Fragmento del texto.

###

Las medidas fiscales que el pasado jueves anunció el Gobierno relativas al IRPF revelan, en mi opinión, hasta qué punto la llegada de cualquier nuevo titular al Ministerio de Hacienda le convierte en secuestrado de una obligación que se ha autoimpuesto el Estado: recaudar impuestos cuanto fuera y como fuese. Es tan grande y perentoria la necesidad de proveer recursos para financiar el monstruoso volumen de gasto público que de manera suicida hemos construido, que el ministro de turno se siente obligado a obtenerlos de cualquier modo, aunque sea faltando a la ética más elemental, a cualquier sentido de justicia, a la obligada legitimidad de ejercicio que debe prevalecer en el uso del poder, a los derechos individuales reconocidos en la Constitución, a lo que resulte menester.
Es cierto que, en un intento de minimizar las consecuencias inmediatas en la opinión pública y los efectos electorales mediatos, la ingeniería publicista del Gobierno ha diseñado un plan para intentar disimular la atrocidad cometida. Ejecutándolo, el jueves pasado la ministra de Hacienda anunció determinados cambios en la tributación de los rendimientos del trabajo personal que aliviarían la carga fiscal de los asalariados con ingresos inferiores a 21.000 € que, según ella, suponen el 50% de los trabajadores españoles. Como bien ha demostrado Mercedes Serraller en Vozpópuli, en realidad los beneficiados serán solo el 20% de los declarantes de IRPF que tienen rendimientos de trabajo personal. Cosas de la ingeniería publicista.

###

Tareas a realizar.
1. Indique si cada afirmación concuerda con el texto sobre las medidas fiscales del IRPF. Responda sí o no y cite literalmente las palabras del texto que lo deciden.
(a) La ministra de Hacienda anunció los cambios el jueves pasado.
(b) Según Mercedes Serraller, los beneficiados serán el 50% de los declarantes de IRPF.
(c) Los cambios aliviarían la carga fiscal de los asalariados con ingresos superiores a 21.000 €.
2. Transcriba literalmente el pasaje del texto sobre las medidas fiscales del IRPF que empieza por "Es cierto que, en" y llega hasta "la ingeniería publicista.".

###

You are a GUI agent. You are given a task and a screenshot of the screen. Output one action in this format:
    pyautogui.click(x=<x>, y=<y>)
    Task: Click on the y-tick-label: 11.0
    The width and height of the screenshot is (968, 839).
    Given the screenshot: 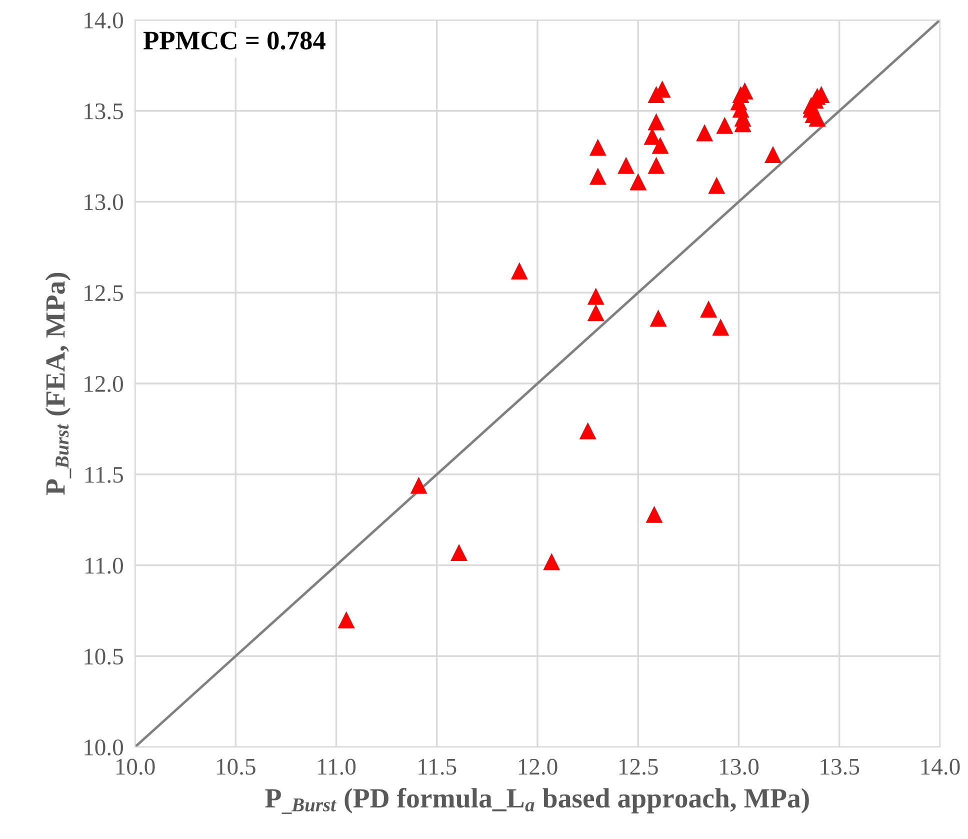 What is the action you would take?
    pyautogui.click(x=104, y=566)
    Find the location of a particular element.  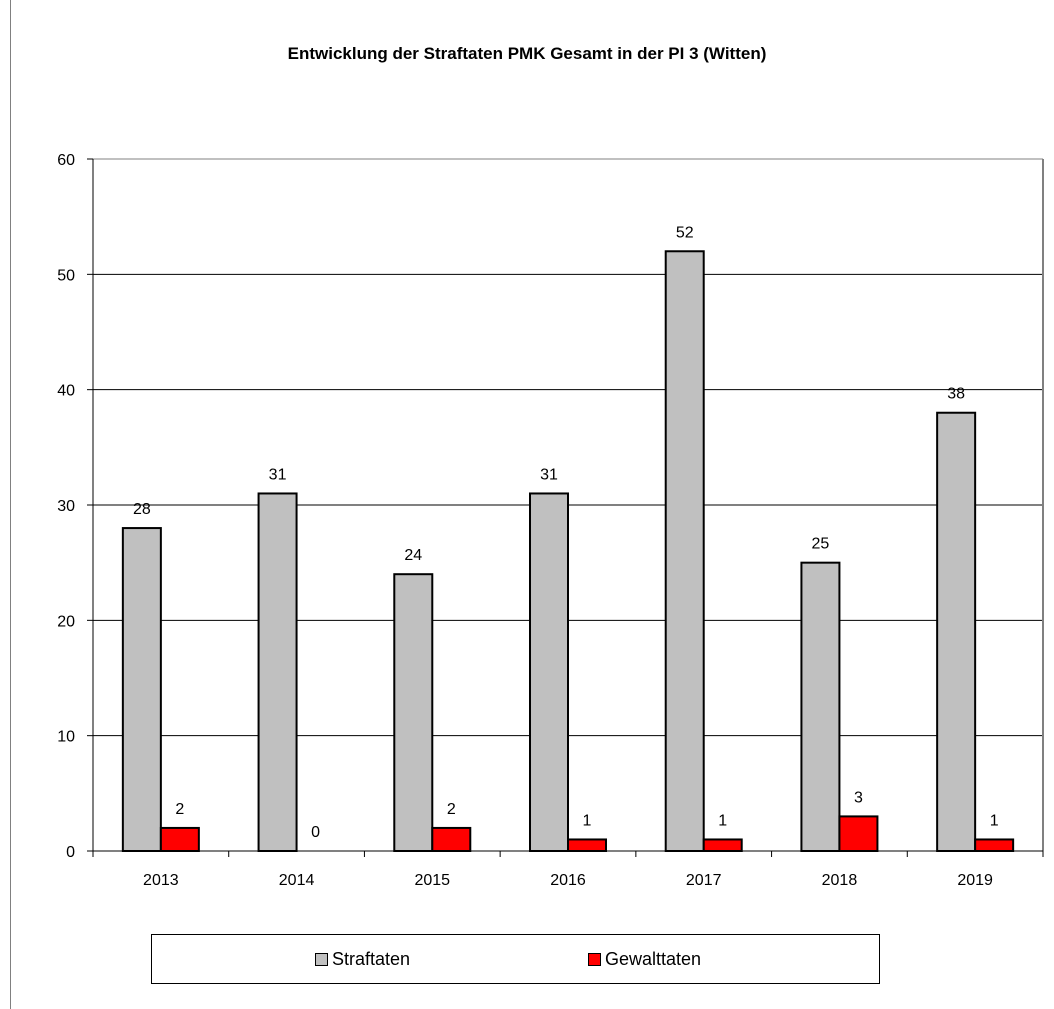

x-tick-label: 2019 is located at coordinates (975, 880).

###

Respuestas por orden.
1.
(a) Sí: "el jueves pasado la ministra de Hacienda anunció determinados cambios en la tributación de los rendimientos del trabajo personal".
(b) No: "en realidad los beneficiados serán solo el 20% de los declarantes de IRPF que tienen rendimientos de trabajo personal".
(c) No: "aliviarían la carga fiscal de los asalariados con ingresos inferiores a 21.000 €".

2.
Es cierto que, en un intento de minimizar las consecuencias inmediatas en la opinión pública y los efectos electorales mediatos, la ingeniería publicista del Gobierno ha diseñado un plan para intentar disimular la atrocidad cometida. Ejecutándolo, el jueves pasado la ministra de Hacienda anunció determinados cambios en la tributación de los rendimientos del trabajo personal que aliviarían la carga fiscal de los asalariados con ingresos inferiores a 21.000 € que, según ella, suponen el 50% de los trabajadores españoles. Como bien ha demostrado Mercedes Serraller en Vozpópuli, en realidad los beneficiados serán solo el 20% de los declarantes de IRPF que tienen rendimientos de trabajo personal. Cosas de la ingeniería publicista.